A discussão sobre o projeto será retomada semana que vem, com nova passagem pela Câmara. Com o texto já aprovado pelo Senado, ele irá direto à sanção presidencial se aprovado.

Será que o governo também lida com os nossos dados pessoais como moeda?

Para um cidadão ser enquadrado no cadastro positivo, atualmente, é necessária uma autorização prévia do cadastrado. Agora, com a nova lei, o consumidor será colocado automaticamente nesse cadastro — o contato, com a aprovação, serve para ser excluído dessa relação.

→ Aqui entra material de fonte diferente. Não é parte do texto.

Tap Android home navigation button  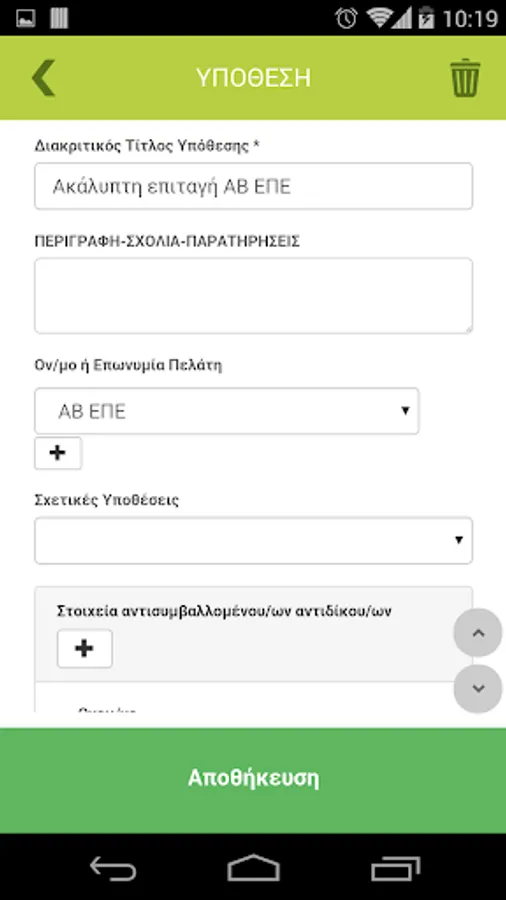[253, 868]
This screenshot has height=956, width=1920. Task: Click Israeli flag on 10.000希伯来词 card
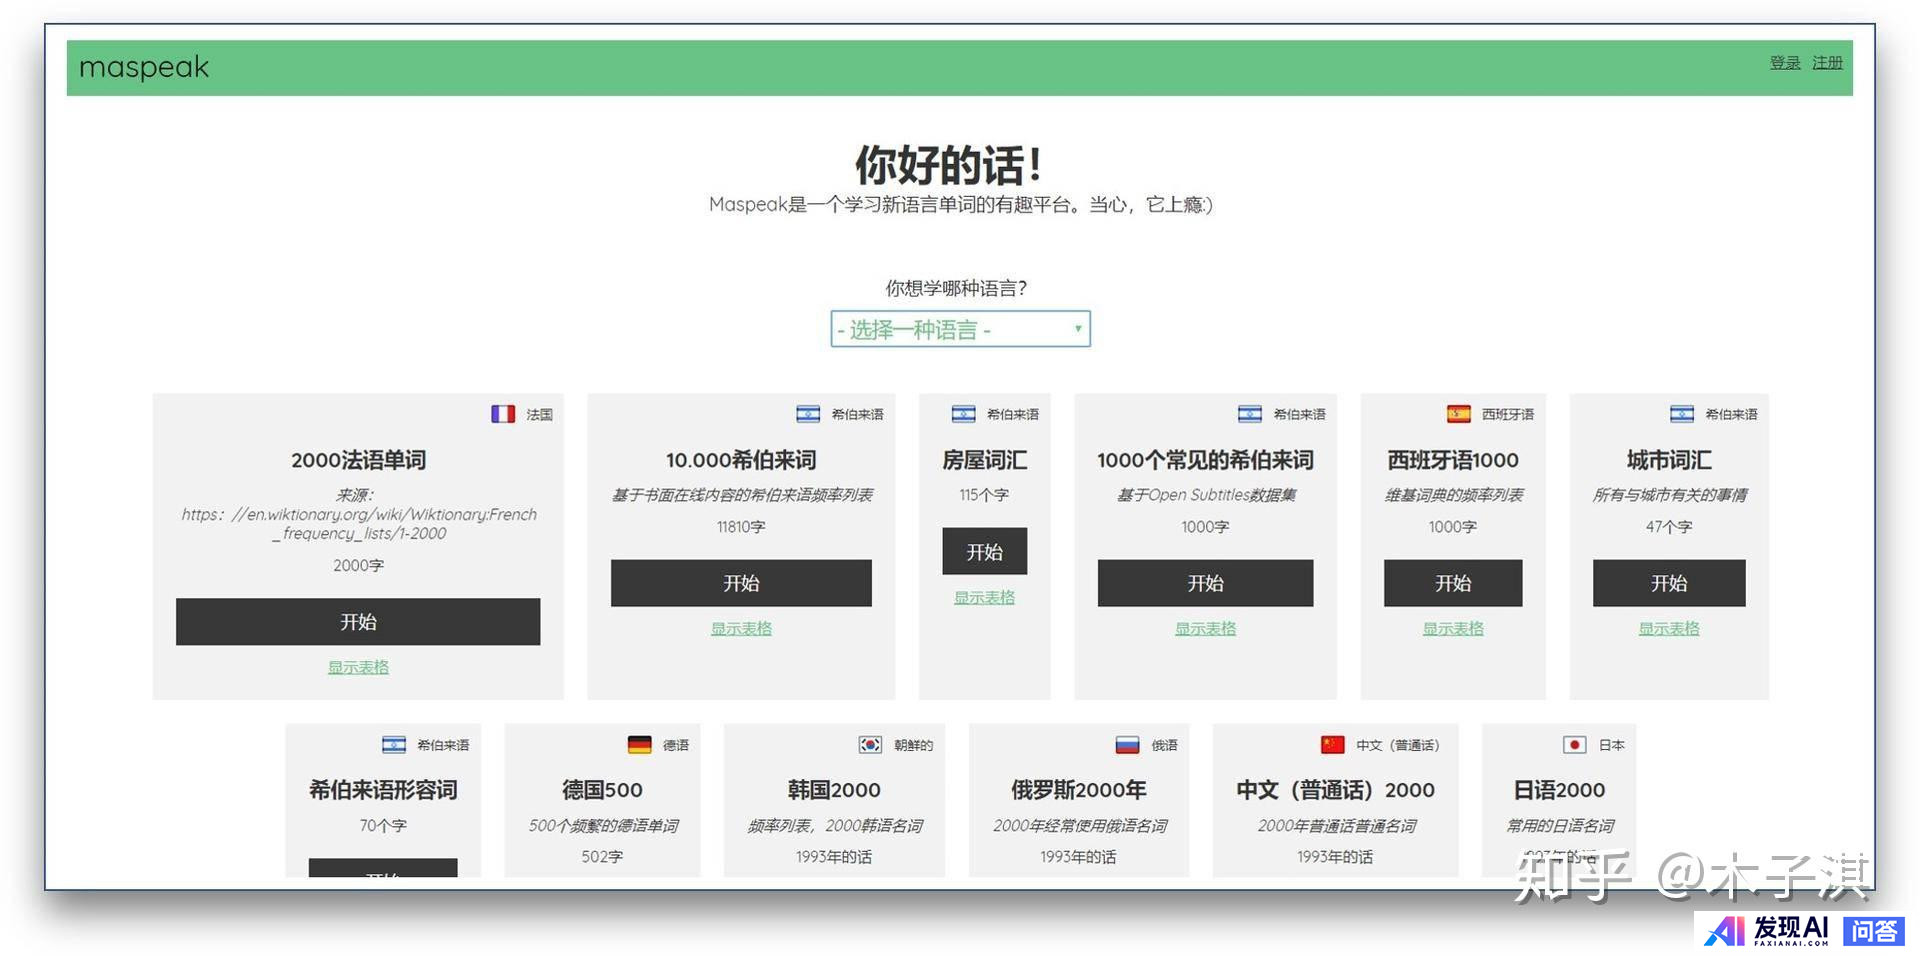tap(808, 414)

Dessa maneira, as empresas que trabalham com crédito terão um caminho livre para conseguirem informações pessoais, privadas e até o histórico bancário de cidadãos brasileiros. O Ministério Público Federal (MPF) e entidades de defesa do consumidor já se levaram contra o cadastro positivo, já que a lei viola a privacidade e permite o uso indiscriminado de dados privados.

A estimativa é de que, se aprovada, a nova regra amplie o número de cidadãos com informações pessoais e histórico bancário abertos para as empresas do setor de crédito — totaliza um salto de 5 milhões para 120 milhões de brasileiros cadastrados.